Integration Excellence with CoE

Over the last decade, companies have experienced an explosion of new technologies and new applications, leading to complex and diverse IT landscapes. The result is a myriad of disconnected applications, processes, and data.

Against this backdrop is the advent of a digital economy, one that is rife with challenges and disruptors, as well as new opportunities. In this environment, adaptability and agility are essential to thrive. The organizations that can respond quickly, survive. How? By embracing integration as the cornerstone for achieving data insights and streamlined processes. A connected enterprise holistically understands not just what is happening in their business, but why—with full visibility into customer behavior, supply chains, financial performance, employee engagement and more.

The importance of unlocking the insights has never been more important. And, harnessing the power of data and processes to do so is propelling heightened visibility for a holistic approach to integration—one that can handle the integration challenges of both today and tomorrow.

Organizations have reached a point in their evolution that calls for a stake in the ground: in short, for a declaration of enterprise integration as a strategic mandate. According to a recent TBR study on integration, the vast majority of responding organizations expressed belief that integration is strategically important in achieving their business goals.

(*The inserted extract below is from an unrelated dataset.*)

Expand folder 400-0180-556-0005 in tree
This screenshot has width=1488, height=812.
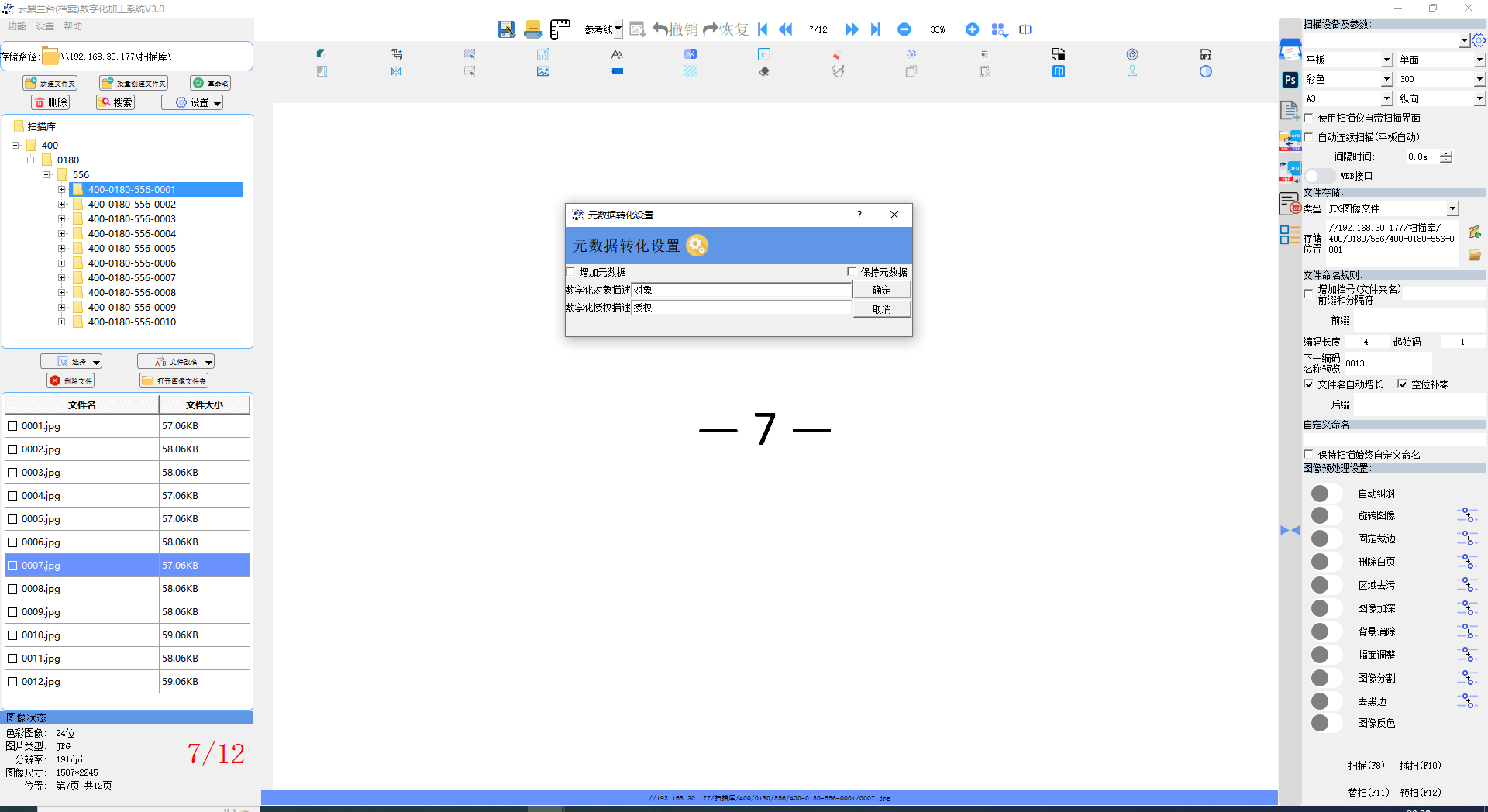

True enterprise integration extends far beyond systems, applications and processes—it also encompasses organizational cultures, structures and workflows. Hierarchies must flatten to help business units and internal departments collaborate with the autonomy to experiment and develop products and services themselves. Diverse skills, knowledge, and expertise converge across internal and external boundaries to develop new digital offerings. This is the image of the organization of the future: distributed, dynamic, agile, and innovative.

For IT then, a new era has arrived. The slow-and-steady, top-down approach of the past now seems to have all the relevance of a rotary telephone and the efficiency of a floppy disk. IT needs to cast off its supporting role as a cost center and partner with business leaders to discover and apply technologies in new ways. Transformed into a strategic department, IT can enable the organization to respond, adapt and ultimately to achieve its vision.